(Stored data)
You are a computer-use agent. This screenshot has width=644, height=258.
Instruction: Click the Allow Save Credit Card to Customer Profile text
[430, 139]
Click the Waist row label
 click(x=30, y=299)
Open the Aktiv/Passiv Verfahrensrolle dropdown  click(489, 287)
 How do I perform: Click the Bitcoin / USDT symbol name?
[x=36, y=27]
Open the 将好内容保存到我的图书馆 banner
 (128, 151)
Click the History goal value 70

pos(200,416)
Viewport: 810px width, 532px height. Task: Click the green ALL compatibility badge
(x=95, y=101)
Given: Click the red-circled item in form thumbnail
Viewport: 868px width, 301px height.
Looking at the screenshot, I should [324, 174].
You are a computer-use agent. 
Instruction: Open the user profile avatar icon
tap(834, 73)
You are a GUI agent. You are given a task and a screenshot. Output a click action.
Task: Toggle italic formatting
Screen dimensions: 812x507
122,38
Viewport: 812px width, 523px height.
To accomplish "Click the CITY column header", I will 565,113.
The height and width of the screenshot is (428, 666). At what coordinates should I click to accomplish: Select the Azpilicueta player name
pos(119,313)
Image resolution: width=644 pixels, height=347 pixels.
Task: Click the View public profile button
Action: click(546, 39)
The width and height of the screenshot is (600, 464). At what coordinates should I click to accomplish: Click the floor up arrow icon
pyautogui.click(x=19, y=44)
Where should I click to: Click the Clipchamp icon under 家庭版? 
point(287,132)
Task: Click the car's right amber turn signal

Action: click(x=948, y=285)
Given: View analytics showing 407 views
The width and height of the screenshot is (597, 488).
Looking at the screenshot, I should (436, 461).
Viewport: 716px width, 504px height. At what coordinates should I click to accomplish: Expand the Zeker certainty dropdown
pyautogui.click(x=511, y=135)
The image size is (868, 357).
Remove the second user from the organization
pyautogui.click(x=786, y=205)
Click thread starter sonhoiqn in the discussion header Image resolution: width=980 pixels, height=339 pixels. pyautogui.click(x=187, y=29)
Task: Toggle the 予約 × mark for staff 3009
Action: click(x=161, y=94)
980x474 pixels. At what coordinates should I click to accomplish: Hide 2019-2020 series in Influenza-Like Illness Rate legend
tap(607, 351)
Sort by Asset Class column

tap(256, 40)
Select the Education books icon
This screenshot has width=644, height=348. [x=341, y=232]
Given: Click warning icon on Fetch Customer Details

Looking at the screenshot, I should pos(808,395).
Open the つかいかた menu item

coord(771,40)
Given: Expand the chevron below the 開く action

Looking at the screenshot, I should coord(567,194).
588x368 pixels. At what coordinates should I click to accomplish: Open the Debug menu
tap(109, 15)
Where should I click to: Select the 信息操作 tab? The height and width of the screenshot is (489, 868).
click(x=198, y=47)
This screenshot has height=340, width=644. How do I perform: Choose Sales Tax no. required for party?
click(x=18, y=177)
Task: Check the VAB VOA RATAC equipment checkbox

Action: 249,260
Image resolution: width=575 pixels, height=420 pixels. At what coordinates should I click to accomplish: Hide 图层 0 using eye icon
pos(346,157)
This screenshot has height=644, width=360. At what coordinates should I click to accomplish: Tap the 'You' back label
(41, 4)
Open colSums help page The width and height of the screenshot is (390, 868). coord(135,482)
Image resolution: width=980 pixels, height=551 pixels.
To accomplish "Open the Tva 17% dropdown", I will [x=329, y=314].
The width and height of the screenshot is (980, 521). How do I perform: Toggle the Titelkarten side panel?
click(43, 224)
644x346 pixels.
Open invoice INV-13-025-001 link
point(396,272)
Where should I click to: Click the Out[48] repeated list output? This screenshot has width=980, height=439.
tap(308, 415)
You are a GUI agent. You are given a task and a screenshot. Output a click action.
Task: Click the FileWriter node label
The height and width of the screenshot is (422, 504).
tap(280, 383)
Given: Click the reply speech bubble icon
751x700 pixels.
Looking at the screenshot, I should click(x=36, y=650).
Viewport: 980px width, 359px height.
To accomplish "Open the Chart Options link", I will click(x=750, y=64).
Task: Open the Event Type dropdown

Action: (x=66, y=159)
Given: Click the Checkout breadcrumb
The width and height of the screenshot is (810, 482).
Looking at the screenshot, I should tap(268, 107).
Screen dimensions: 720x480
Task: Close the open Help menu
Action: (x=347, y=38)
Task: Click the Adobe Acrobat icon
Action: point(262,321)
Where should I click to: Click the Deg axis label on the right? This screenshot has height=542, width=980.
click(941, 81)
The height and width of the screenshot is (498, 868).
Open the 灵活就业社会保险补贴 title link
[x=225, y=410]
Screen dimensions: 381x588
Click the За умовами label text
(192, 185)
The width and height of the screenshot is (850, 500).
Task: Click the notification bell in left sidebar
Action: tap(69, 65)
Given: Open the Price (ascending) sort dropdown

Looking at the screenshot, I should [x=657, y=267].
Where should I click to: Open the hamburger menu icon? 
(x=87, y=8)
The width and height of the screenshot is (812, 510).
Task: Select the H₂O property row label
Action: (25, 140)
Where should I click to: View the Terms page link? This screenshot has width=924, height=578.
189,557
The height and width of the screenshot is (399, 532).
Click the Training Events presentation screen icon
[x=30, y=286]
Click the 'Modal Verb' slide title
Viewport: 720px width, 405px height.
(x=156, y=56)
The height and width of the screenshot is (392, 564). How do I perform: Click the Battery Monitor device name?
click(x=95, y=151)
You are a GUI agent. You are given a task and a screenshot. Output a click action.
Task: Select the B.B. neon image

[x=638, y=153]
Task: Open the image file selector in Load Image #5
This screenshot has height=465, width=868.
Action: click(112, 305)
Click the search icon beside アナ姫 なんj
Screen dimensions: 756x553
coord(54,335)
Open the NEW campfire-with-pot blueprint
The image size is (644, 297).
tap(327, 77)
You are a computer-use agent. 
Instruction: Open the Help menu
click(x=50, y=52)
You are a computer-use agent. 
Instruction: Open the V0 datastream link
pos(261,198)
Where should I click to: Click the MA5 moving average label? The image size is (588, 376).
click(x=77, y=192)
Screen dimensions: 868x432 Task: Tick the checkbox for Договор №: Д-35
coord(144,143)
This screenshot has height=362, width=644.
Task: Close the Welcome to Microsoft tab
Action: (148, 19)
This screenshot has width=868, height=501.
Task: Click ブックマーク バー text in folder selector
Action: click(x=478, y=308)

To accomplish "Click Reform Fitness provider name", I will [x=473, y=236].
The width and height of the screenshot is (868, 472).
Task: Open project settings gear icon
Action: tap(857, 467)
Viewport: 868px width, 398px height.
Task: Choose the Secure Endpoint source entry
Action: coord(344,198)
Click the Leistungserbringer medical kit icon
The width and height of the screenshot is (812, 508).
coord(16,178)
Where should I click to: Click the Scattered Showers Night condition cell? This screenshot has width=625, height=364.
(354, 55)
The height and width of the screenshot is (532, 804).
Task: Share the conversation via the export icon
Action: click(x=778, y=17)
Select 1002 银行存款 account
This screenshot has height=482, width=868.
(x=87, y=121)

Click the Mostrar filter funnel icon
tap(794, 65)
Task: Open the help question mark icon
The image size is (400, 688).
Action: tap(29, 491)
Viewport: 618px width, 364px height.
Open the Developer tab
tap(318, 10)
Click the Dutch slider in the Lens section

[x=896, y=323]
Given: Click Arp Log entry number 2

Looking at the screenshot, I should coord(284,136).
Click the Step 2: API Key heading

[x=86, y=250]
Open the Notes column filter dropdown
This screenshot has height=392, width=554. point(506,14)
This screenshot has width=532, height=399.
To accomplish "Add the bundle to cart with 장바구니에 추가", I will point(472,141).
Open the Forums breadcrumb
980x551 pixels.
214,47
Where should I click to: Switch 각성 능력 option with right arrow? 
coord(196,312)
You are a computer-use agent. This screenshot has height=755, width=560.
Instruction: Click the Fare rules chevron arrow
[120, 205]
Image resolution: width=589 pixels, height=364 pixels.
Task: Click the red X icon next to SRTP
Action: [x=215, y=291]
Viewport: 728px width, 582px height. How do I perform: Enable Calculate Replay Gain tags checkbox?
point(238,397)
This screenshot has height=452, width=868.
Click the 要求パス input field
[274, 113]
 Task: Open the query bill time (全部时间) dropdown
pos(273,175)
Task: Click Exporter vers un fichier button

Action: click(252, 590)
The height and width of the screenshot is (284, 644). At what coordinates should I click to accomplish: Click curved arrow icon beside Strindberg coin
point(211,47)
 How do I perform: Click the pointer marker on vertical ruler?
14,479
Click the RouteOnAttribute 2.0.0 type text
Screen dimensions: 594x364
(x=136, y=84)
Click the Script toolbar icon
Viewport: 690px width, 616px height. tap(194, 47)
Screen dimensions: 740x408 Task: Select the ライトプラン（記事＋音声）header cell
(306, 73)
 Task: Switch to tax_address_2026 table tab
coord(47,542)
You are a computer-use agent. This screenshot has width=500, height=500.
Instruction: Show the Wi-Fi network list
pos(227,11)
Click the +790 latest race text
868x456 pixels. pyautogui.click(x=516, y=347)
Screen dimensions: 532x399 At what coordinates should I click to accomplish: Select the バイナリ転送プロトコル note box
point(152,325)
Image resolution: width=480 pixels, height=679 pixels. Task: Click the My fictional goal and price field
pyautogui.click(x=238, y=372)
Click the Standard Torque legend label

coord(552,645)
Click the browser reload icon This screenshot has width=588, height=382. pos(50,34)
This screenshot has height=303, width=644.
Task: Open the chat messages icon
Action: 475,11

* _PROBLEM TO SOLVE_: For this exercise, please output exactly the lines above starting at the line with "This screenshot has height=340, width=644." and ending at the line with "Open colSums help", ends included.

* _ANSWER SECTION_:
This screenshot has height=340, width=644. How do I perform: Choose Sales Tax no. required for party?
click(x=18, y=177)
Task: Check the VAB VOA RATAC equipment checkbox

Action: 249,260
Image resolution: width=575 pixels, height=420 pixels. At what coordinates should I click to accomplish: Hide 图层 0 using eye icon
pos(346,157)
This screenshot has height=644, width=360. At what coordinates should I click to accomplish: Tap the 'You' back label
(41, 4)
Open colSums help page The width and height of the screenshot is (390, 868). coord(135,482)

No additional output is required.